Work for Bob is a depressing Groundhog Day of lying to claimants that their insurance policies don’t cover their claims, then secretly giving them the information to counter this and get the payout they are due.
His manager is the epitome of a society that forces conformity: “a company is like an enormous clock it only works if all the little cogs work together” he says (though that’s not always a bad thing, as evidenced by this movie where every element works in harmony to produce something that’s witty, entertaining, fast-paced and rather emotional).
Bob still occasionally superheroes with friend Lucius Best, also known as Frozone (Samuel L Jackson); but each time it happens Rick Dicker, who runs the relocation program, is called in to wipe people’s memories and clean up the rubble.
While Helen is somehow coping at home, poor Bob starts to resemble a 1980s British trade union leader worn down by several years of a Thatcher government.

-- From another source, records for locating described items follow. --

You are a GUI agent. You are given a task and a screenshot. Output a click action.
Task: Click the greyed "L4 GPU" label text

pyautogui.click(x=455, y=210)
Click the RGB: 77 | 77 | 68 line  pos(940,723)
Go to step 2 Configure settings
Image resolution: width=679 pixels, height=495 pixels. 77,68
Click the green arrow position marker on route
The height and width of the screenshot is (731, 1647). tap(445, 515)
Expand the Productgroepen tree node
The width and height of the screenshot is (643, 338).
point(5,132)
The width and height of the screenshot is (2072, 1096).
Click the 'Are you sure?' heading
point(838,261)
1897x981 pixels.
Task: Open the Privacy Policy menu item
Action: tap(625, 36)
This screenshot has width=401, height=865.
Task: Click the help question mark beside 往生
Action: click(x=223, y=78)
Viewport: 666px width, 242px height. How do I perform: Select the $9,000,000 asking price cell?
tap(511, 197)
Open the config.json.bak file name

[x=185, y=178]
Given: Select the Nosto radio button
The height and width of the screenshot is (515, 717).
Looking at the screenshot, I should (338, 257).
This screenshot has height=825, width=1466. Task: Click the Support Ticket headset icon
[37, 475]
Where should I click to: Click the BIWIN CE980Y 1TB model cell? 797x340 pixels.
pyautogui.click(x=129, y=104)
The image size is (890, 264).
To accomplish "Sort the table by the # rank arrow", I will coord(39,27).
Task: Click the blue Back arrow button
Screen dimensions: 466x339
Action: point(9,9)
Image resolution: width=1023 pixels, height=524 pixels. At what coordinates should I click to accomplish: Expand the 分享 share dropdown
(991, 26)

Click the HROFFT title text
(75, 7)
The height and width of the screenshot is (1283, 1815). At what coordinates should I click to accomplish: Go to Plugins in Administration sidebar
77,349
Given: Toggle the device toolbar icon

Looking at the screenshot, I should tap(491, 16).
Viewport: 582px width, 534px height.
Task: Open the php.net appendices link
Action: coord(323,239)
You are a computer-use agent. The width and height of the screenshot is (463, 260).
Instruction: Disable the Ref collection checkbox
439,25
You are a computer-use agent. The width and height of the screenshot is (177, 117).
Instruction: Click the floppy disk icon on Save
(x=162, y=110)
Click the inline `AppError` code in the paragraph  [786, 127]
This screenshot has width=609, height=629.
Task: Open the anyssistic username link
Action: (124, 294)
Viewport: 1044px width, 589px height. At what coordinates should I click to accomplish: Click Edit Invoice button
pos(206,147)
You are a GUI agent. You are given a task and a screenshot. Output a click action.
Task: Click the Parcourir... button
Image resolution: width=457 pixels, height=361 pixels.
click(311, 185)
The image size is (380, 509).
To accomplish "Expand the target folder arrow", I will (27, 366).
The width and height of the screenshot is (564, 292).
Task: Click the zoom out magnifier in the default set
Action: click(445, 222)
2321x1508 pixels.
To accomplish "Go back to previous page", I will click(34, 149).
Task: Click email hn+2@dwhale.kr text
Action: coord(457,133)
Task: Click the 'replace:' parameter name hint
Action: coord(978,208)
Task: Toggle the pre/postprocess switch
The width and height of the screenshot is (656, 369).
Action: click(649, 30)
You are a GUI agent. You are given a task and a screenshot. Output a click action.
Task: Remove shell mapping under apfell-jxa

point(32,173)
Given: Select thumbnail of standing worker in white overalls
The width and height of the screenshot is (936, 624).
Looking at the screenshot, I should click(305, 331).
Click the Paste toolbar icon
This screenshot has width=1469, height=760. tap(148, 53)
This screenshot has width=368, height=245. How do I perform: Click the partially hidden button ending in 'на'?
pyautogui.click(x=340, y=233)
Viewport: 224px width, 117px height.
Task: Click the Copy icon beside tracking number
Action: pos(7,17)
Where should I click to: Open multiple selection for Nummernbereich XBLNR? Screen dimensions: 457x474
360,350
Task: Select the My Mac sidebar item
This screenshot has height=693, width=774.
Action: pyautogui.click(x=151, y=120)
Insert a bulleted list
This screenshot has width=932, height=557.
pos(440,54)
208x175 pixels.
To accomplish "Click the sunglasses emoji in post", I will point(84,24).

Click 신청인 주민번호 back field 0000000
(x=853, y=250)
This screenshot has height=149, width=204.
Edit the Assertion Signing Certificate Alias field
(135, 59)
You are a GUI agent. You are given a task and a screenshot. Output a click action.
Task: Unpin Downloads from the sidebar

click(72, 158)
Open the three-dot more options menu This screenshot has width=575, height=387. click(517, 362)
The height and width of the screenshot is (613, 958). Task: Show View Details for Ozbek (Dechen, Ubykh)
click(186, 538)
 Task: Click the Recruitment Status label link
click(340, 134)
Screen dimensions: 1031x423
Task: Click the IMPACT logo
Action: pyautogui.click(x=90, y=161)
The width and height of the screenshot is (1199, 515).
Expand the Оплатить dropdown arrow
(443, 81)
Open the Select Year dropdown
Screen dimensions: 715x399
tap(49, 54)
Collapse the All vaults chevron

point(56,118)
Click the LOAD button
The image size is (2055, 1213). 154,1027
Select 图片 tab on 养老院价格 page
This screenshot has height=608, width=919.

Luckily an opportunity arises in the form of Mirage, a glamorous contact from a top secret project who sends him a self-destructing message on what looks ike an iPad, though to be honest I can’t remember if we had iPads back in 2004. It’s definitely post-papyrus / carved rock / Victorian wax-sealed note delivered by a tattered urchin in snowy London though.
They want Mr Invincible to help them fight the Omnidroid, a metal ball with four tentacle-like legs that is running riot on a tropical island.
Bob is keen, though after years without having to run around rescuing people, he’s now got a Dad Bod, and even getting into the tube to fire him across the island is tricky.
The jungle-covered island is a beautiful creation – cool blue skies, hot misty interiors, and luscious greenery. The Omnidroid is a fearsome foe though, and getting more powerful. It can it run, roll and climb, flinging Mr Incredible all over the place; but it’s also learning about him and the way he fights, to make future Omnidroid versions even more powerful.
Mr Incredible defeats the Omnidroid, and heads home to await his next mission from Mirage. Doing what he does best has also given him a whole new lease of life, and a purpose, so soon he’s getting back into shape, lifting trains.
But an android needs a creator, and it turns out to be someone Bob knows: little Buddy, who we saw as a Mr Incredible superfan at the start of the movie. When Mr Incredible is summoned back to the island he discovers that Buddy, now bearing the self-awarded superhero name Syndrome, is going to send the Omnidroid to Metroville, defeat it himself, and bask in the glory. (God, so many villains are doing it because of some perceived childhood slight, aren’t they.)
Syndrome’s evil plan is actually rather egalitarian, eventually anyway. After defeating the Omnidroid he’s going to sell his inventions to the public so everyone can be a superhero. Because when everyone is super, it won’t have any cachet. Yes, he’s planning on democratising superhero-dom. Which doesn’t sound like a bad idea to be honest, though human nature being what it is soon you’d have the new, paid-up superheroes claiming their success is down to their innate goodness and not superhero privilege, with the have-nots blamed for their own misfortune.
Fortunately Elastigirl is on the case, and, with her two stowaway older children, flies in to help. This is a family affair and as Mr and Mrs reunite in the facility (there’s a terrific scene where she manages to get stretchy bits of herself stuck in several different automatic doors, metres apart, like when I try to trap a spider under a glass and misjudge it so various legs are sticking out) the kids are fighting off flying saucer guards outside.
This is a clever, very funny film, without the laziness and ironic shorthand that many of these types of films seem to have now (and which are increasingly the animated equivalent of observational comedy about why socks go missing in the wash, or toast falls butter side down).
The final showdown takes place back in Metroville. But with four members of the same superhero family to tackle Omnidroid and Buddy, and Frozone back on the scene (once he finds where his wife Honey has put his superhero suit), it would be incredible if The Incredibles didn’t actually win.